If you are familiar with traditional enterprise or IT cyber security frameworks, then logging and event management capabilities through a technology called SIEM should be familiar.
NIST, COBIT, ISO, and even PCI refer to it as a necessary capability at some level. However, within the Operational Technology (OT) environment, we need to answer the following questions about Security Information and Event Management (SIEM) technology:
- What is a SIEM’s function and purpose (regardless of IT or OT)?
- What is the difference between an IT and an OT SIEM?
- What factors drive the need for an OT SIEM?
- What is a reference architecture for an OT SIEM?
What is a SIEM?
Security Information and Event Management is a system which aggregates, parses, and analyzes various sources of cyber information (security and otherwise) for storage, alerts, response, and reporting. Alerts, alarms, events, and baselines are received and acted upon by analysts, automated systems, and security teams to identify a cyber risk and act on it.
A SIEM typically has several key functions:
Figure 1: Example SIEM concept flow
The SIEM creates a centralized system to receive, unifies and parses data, organizes it into short-term or long-term usage, and provides an alarm system when a predefined trigger or threshold is reached.

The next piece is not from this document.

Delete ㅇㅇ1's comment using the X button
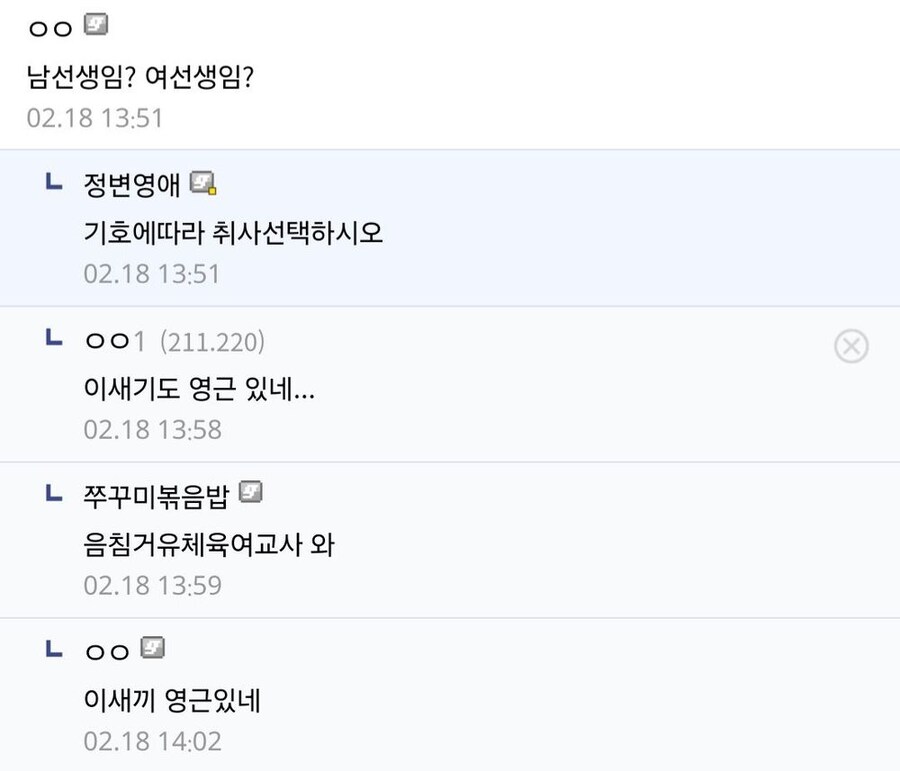This screenshot has width=900, height=771. (x=851, y=347)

These triggers or thresholds are inherited from the generating application or system, leverage machine learning, statistics or heuristics, but also human or framework defined use cases.
Ultimately, a SIEM’s purpose is to receive messages (often in the format of Syslog, and Windows Event formats), make them available for cyber security functions, and alert upon them so security teams can effectively execute defined procedures and processes to manage the threat. This is best illustrated as an example:
Imagine you have a small or medium sized business that has a convergent infrastructure. There are Windows systems used for accounts payable, as well as processing and distributing the shop floor’s orders and related tasks. Both of those functions are critical, but one is IT-related and the other is OT-related.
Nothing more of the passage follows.